Like reading, writing is another basic skill, which lays the foundation for children’s future success. In addition to help your child form a good reading habit, parents should observe your child’s learning stage and support your child to develop writing skills properly. Children usually learn to print first. However, they are not able to write well until they have developed good fine-motor skills, we call them pre-writing skills.
Fine-motor skills development demands that children are able to accurately and effectively use the small muscles in their hands. These intrinsic muscles will be used for the rest of their lives and for essential functional activities. Childhood is the critical time to properly develop these muscles. Well developed fine motor skills are essential for kids’ future success.

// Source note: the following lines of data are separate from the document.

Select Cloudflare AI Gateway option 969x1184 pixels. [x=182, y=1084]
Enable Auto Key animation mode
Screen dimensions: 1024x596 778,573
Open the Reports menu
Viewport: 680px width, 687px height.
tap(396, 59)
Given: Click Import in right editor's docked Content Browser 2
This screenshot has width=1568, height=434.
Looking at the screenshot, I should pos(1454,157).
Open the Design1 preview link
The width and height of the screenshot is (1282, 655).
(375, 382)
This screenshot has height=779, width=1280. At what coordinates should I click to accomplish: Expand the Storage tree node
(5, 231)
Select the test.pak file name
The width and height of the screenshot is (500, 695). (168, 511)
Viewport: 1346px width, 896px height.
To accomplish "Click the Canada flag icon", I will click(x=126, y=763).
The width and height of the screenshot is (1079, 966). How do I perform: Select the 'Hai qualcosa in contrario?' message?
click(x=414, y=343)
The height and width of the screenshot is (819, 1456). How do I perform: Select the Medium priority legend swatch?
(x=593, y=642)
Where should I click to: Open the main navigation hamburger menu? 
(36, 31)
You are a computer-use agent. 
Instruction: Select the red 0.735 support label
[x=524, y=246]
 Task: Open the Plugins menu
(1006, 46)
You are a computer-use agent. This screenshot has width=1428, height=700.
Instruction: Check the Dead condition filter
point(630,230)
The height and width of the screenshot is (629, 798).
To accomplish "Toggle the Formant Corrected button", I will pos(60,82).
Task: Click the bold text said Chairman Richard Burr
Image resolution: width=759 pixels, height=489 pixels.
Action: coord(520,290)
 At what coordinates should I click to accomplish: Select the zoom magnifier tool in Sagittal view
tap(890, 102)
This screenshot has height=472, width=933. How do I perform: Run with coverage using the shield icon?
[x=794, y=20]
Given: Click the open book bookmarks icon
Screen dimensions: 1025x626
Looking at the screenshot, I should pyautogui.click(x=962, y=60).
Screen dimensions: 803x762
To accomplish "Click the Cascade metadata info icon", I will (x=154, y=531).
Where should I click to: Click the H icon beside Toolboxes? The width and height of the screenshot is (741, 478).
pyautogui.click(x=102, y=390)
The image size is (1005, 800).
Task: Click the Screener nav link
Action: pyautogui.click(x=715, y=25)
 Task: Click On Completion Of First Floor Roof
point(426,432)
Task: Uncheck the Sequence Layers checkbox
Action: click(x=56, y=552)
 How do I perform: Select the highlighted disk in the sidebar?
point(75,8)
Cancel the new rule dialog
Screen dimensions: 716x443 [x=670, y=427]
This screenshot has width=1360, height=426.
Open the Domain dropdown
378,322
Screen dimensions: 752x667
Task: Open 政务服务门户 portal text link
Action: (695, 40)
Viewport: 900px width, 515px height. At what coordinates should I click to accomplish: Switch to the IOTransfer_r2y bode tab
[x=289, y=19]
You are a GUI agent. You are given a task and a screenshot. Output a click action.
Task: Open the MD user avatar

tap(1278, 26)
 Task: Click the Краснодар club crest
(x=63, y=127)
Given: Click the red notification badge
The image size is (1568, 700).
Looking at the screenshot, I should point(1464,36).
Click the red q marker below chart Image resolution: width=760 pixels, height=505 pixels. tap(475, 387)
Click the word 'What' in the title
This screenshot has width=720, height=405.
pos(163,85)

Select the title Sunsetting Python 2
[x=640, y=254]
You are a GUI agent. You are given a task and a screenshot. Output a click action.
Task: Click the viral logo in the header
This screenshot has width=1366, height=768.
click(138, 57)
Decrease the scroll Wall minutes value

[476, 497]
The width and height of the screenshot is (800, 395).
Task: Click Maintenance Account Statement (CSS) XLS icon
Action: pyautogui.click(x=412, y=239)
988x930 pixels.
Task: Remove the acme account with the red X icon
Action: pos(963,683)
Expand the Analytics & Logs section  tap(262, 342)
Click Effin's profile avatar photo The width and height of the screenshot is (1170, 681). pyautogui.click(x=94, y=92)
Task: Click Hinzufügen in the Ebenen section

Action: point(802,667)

Help your child develop strong fine-motor coordination
Fine-motor is usually defined as the ability to coordinate the action of the eyes and hands together in performing precise manipulative movements. As we know, most activities, which are called bi-manual activities require the use of the two hands working together to perform the task. There are some single-handed manipulative tasks are referred to as uni-manual activities; for example, using a hand to do drawing and handwriting.
In general, children show the most improvement in simple fine-motor control behaviors from 4 to 6 years, more complex control behaviors tend to improve gradually from 5 to 12 years, some fine-motor skills, like isolated finger, hand, wrist, and foot movements tend to improve significantly from 5 to 8 years. Proficiency in fine-motor control allows children to develop skills that will have both consequences immediately and in their later life.
Tips for parents
Well developed fine-motor skills are foundation for kids to learn writing and perform many essential functional activities in their lives. Fortunately, parents can do a lot of things to help your child’s fine-motor skill development.
We recommend you to encourage your child do the following activities to help him or her develop the balance, precision, and hand-eye coordination that are needed to perform the fine-motor skills used in handwriting and other tasks your child will involve in his or her life.
- Play with small blocks and other miniature toys, such as Lego’s
- Learn to master some everyday skills such as tying his or her shoes, buttoning and zipping his or her clothes
- Turn things over or turn pages of a book
- Screw and unscrew the cover of a bottle of water
- Play some games that involves the handling of cards and small pieces
- Play games that require precise hand and finger control
- Do drawing, painting, and coloring
- Play puzzles
- Play with small objects such as coins
- Make crafts using crayons, marking pens, scissors, glue, finger paints, and tearing paper
- Be able to use one finger at a time, such as in playing the piano or typing
Above all, be patient with your child because it does take longer for children to learn skills than parents think. Give your child sufficient time let him or her practice, enhance, and evaluate his or her fine-motor skills, Pre-Writing Skills. Encourage your child by praising his or her efforts often. Please remember, every child has a different pace in acquiring the fine-motor skills. The more your child uses his or her fingers in activities, the sooner and the better he or she will acquire these skills.